The aggregate function in hyper actually does pretty much that, but it has three disadvantages:

It returns impl Buf instead of concrete type. hyper in general has the habit of not wanting to give me concrete types, which makes it harder to pass the values around or store them (it pollutes code with generics, requires dynamic dispatch and boxing in traits ‒ which is another allocation I don’t want to have).
I want to have that defensive check of how much data I’ve received from the client and abort it before all RAM is consumed. It seems the aggregate will just consume everything, no matter how large the payload is. Checking some kind of Content-Length header first doesn’t help, because with a chunked encoding it is not mandatory. If one uses aggregate in the server, a malicious client can just kill the server by sending too much data.
It doesn’t provide the other optimization I describe below at the moment (I’ve went to check the code). Though I might submit a PR to fix this, it should be quite simple.

For the above reasons, I’ve decided to roll my own type that is basically a bunch of Bufs chained together (well, actually, I have two slightly different ones) and publish it in the bytes-utils crate. See the SegmentedSlice, which can be built on top of some SmallVec of chunks. That way if only few chunks arrive (we expect just one), we don’t do any extra allocation on top the one that hyper does to create the chunks.

let mut chunks = SmallVec::<[Bytes; 4]>::new();
let mut body = req.into_body();
while let Some(chunk) = body.next().await {
    let chunk = chunk?;
    if data.len() + chunk.len() > limits.max_bytes {
        return Err(TooLarge.into());
    }
    chunks.push(chunk);
}
// This one doesn't allocate and will present a Buf view into all the chunks
// we accumulated.
let data = SegmentedSlice::new(&mut chunks);
// And we can pass that do prost directly.
let decoded = Batch::decode(data)?;

Allocations to fill the protobuf messages

By default, the structures generated by prost will look something like this (I’m not including bunch of attributes it puts on them, they are not interesting right now):

struct Entry {
    name: Option<String>,
    phone: Option<String>,
    address: Option<String>,
}

struct Batch {
    entries: Vec<Entry>,
}

Each non-empty Vec or String is another separate allocation. In the case of the strings that come from the input, they are just copied from there. In theory prost could also borrow from the input data ‒ do something like this:

struct Entry<'a> {
    name: Option<&'a str>,
    ...

- [Available data]:
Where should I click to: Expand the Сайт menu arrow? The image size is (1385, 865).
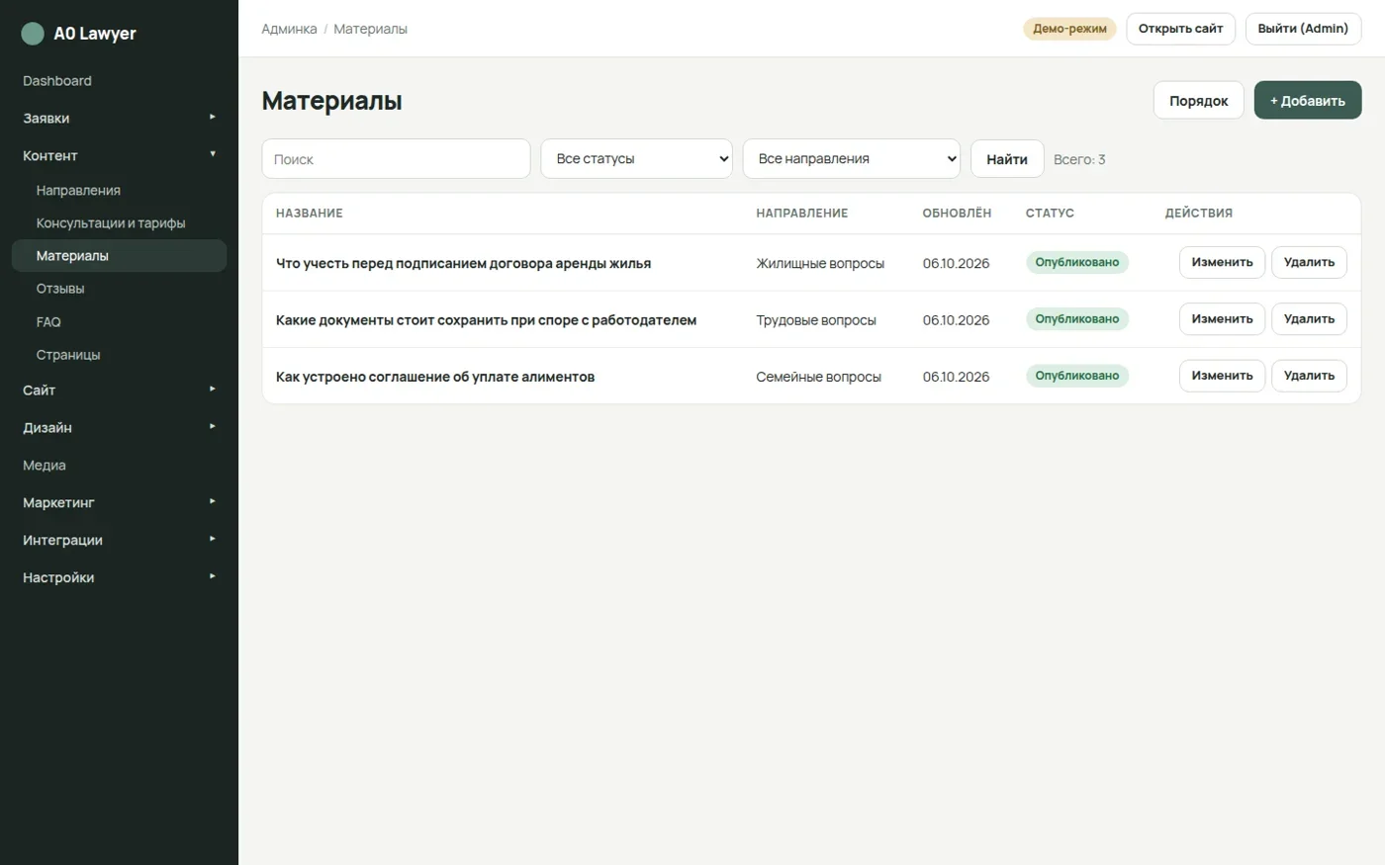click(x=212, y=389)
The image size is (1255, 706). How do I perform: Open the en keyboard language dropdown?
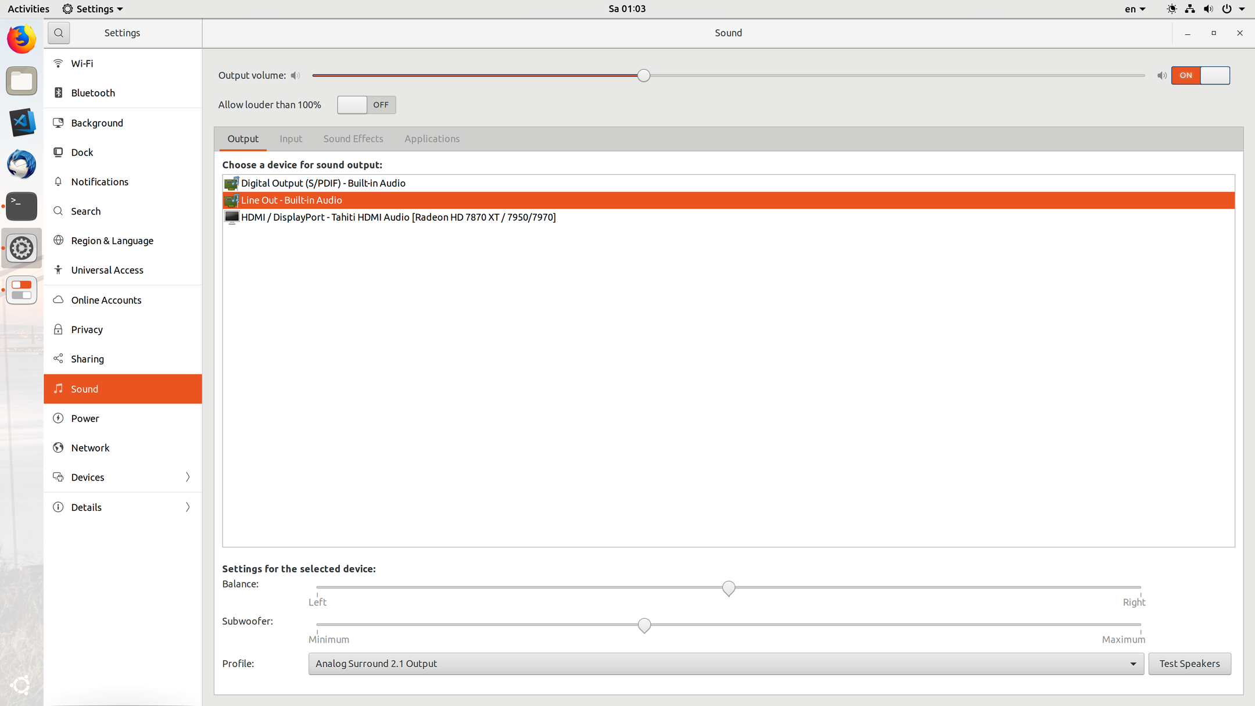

- [Work to complete]:
a: In the passage on hyper and prost allocations, why doesn't checking the Content-Length header first help?
b: Please carry on the passage on hyper and prost allocations from the point where it stops.

- [Answers to the exercises]:
a: With chunked encoding, the Content-Length header is not mandatory.

b:
}

Then it could just point into the input data instead of allocating and copying. But that would make working with the structures and the whole API more hairy, so the suggestion to allow that was turned down.

Nevertheless, a different feature is in progress. At the bottom, there’s the copy_to_bytes method from the bytes crate. If the type this is called on is Bytes, it’ll not allocate new instance and copy the bytes. The Bytes type is something like Arc<[u8]> on steroids and it can hand out owned sub-slices of itself (increment the reference count, but point to subset of the original allocation). So Bytes::copy_to_bytes will just subslice itself and hand out that without copying. That’s pretty cool.

And prost can take advantage of it, with the bytes configuration method. For now this works only for bytes fields in the protobuf, but it seems some form of support is coming for strings too.

OK, so if we fast-forward to some future release of prost, we will likely get this struct instead (if we explicitly ask for it):

struct Entry {
    name: Option<Bytes>,
    ...
}

Then, when parsing, it’ll call this copy_to_bytes method. If the original input is something like &[u8], it’ll just copy the bytes into a new allocation, but if the original input is also Bytes, it’ll just slice & increment the reference count instead, which is cheap. Almost like the original idea with borrowing from the input, but without any annoying lifetimes around.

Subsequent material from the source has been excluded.